Structural Biology of Cell Migration
In order to study the molecular organization of mechanisms that control cell migration we develop approaches that combine in situ structural biology via cryo-electron tomography (cryo-ET) with functional cell biology assays.
Specifically, we are interested in the structure of actin-regulatory proteins and the spatiotemporal organization of the actin cytoskeleton in migrating cells, and in cases where pathogens exploit actin-related host mechanisms. For example, it is not yet clear precisely how the 3D-arrangement of individual filaments in actin networks, and hence its influence on cell migration characteristics, is dependent on the activity and redundancy of actin-associated proteins. We also try to obtain a structural understanding of the reciprocal interactions of cells with their environment, i.e. when residing in a complex, 3-dimensional setting.

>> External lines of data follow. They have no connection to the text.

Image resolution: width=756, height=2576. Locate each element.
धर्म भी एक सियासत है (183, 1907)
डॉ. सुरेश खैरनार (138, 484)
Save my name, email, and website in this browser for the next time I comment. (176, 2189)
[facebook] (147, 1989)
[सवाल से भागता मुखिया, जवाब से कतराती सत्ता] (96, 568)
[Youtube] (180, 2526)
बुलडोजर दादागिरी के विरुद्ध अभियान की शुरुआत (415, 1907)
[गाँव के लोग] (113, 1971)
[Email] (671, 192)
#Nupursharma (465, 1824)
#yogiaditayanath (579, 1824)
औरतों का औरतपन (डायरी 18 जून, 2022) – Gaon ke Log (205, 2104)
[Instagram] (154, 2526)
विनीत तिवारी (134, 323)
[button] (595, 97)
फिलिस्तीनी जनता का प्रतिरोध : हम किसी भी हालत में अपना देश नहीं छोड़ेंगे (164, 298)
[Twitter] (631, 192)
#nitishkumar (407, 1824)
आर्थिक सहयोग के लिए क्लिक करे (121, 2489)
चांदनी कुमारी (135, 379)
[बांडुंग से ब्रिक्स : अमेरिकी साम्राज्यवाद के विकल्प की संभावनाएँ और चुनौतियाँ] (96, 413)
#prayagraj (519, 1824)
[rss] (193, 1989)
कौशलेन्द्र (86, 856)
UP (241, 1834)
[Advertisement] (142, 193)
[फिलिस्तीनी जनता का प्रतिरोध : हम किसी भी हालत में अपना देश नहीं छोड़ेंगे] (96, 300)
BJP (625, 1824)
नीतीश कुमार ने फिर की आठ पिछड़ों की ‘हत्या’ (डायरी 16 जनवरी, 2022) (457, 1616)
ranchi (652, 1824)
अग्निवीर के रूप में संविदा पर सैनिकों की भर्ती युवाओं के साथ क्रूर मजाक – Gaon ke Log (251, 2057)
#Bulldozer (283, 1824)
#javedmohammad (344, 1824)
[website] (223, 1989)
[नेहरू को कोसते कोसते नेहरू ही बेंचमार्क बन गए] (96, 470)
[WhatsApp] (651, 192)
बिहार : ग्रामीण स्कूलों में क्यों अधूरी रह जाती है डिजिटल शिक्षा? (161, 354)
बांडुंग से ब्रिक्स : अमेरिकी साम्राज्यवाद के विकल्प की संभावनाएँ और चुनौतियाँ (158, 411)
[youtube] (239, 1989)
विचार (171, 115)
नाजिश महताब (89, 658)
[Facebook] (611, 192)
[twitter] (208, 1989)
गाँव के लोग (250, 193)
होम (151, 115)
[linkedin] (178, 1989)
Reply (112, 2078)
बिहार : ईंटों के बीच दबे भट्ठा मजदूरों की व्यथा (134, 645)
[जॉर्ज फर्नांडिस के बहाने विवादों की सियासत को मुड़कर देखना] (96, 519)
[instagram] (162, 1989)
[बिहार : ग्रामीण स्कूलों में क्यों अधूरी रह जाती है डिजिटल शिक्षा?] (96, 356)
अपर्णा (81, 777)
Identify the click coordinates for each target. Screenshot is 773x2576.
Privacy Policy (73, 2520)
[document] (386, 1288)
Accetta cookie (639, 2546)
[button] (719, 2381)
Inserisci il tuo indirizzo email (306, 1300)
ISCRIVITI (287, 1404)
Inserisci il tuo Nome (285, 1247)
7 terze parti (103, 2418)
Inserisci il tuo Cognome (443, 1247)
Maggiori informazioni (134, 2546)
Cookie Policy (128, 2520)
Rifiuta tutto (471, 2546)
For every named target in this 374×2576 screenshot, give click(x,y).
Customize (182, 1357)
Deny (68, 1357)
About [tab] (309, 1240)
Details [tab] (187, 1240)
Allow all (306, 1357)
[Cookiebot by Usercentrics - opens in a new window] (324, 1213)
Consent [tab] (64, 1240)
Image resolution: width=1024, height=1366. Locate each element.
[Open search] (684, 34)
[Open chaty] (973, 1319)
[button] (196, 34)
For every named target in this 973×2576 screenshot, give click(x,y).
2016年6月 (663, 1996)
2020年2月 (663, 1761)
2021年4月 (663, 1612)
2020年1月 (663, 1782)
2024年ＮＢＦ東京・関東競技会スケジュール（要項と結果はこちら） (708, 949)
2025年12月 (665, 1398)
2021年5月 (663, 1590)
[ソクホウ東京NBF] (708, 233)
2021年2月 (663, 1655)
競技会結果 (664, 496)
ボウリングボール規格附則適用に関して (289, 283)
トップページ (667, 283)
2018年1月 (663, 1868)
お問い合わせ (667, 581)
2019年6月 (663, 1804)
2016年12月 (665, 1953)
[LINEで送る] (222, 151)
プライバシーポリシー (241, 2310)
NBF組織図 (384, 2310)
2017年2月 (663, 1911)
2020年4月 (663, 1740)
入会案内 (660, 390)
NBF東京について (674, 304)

In order to structurally elucidate the molecular details underlying these processes we employ and actively develop state-of-the-art correlative light and electron microscopy (CLEM), cryo-electron tomography (cryo-ET) methods and image processing techniques. This includes devising workflows for the facilitated quantitative analysis of filament networks in cryo-ET data and our efforts towards facilitating EM specimen preparation, by introducing 3D-printed EM specimen grid holders.
We then combine our cryo-ET methods in an interdisciplinary approach with cell biology, biophysics and biochemistry.